Gratidão, pai e mãe, por todos os castigos (sem direito a gibi da Turma da Mônica quando a malcriação era feia). Vocês poderiam ter sido os primeiros a desistirem de mim, mas não foram. Depois veio mais gente que relevou e ficou. Sempre há de se relevar alguma coisa nas pessoas se a gente não quiser que elas montem residência fixa no nosso passado.

Se eu estiver inclinada a deixar alguém se mudar pro meu passado, não vou acomodá-lo num cômodo escuro, sem saber o motivo. Eu não sou do tipo que provoca aquela sensação angustiante de “mas o que eu fiz?”. Tem isso de bom! Sou mais do tipo impiedosa que deixa o outro se perguntando: “o que eu faço com isso que ela me disse agora?”. Tem isso de ruim.

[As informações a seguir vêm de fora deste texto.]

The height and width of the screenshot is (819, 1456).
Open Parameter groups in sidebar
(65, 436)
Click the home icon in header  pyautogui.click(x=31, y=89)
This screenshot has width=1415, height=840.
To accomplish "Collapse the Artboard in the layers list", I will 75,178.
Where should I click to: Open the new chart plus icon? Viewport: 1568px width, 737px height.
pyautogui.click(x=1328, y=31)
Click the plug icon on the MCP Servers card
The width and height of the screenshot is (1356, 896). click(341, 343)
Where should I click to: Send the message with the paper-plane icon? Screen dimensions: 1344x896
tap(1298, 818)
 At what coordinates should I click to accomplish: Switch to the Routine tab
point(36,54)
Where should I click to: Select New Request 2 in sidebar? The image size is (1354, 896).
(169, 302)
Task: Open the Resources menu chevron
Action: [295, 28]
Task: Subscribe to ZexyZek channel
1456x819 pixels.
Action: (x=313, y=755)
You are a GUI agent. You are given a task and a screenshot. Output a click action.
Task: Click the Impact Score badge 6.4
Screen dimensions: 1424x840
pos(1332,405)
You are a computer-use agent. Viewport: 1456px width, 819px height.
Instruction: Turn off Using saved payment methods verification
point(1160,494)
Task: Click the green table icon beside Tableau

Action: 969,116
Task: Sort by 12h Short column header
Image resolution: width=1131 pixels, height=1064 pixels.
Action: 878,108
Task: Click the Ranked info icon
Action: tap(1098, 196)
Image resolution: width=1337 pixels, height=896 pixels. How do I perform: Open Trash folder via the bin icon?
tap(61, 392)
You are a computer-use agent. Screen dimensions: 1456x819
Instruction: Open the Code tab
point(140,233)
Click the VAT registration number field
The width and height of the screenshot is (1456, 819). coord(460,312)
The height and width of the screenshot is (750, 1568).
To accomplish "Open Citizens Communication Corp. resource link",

Como é ser sutil? Uma pessoa, pra ser sutil, precisa confiar muito na capacidade intelectual e cognitiva do seu interlocutor, caso contrário, como ela dorme à noite sem saber se transmitiu seu recado com clareza?

Sutileza é diferente de sensibilidade, essa eu tenho em porções exageradas, como a minha tia viciada em comprar amaciante mesmo com a dispensa lotada. Sutileza tem mais a ver com gentileza. Ser sutil no trato é uma forma de ser gentil. A sutileza é uma característica de pessoas macias. Eu adoro pessoas macias. Elas sabem como e quando falar, são ponderadas e pegam leve. São indispensáveis como os amaciantes pra lavagem de roupa suja. Eu tô mais pra sabão em pó.

A vida não me ensinou a ser sutil. Mas eu quero aprender. Tem tanta coisa que eu aprendi de um jeito e depois descobri que era melhor fazer de outro: embreagem depois do freio, pílula antes do sexo, admitir o erro antes de ser acusada… até intercalar água com bebida alcoólica eu aprendi, como é que eu não vou aprender a arte da sutileza?

Tenho, inclusive, notado uma melhora bem sutil no meu comportamento com a adição de um ingrediente muito básico, porém escasso: a empatia. Se você não tiver em casa, não tem problema. Pode substituir por compaixão, me disseram as pessoas macias. E tudo isso – pasme! – sem dizer nada.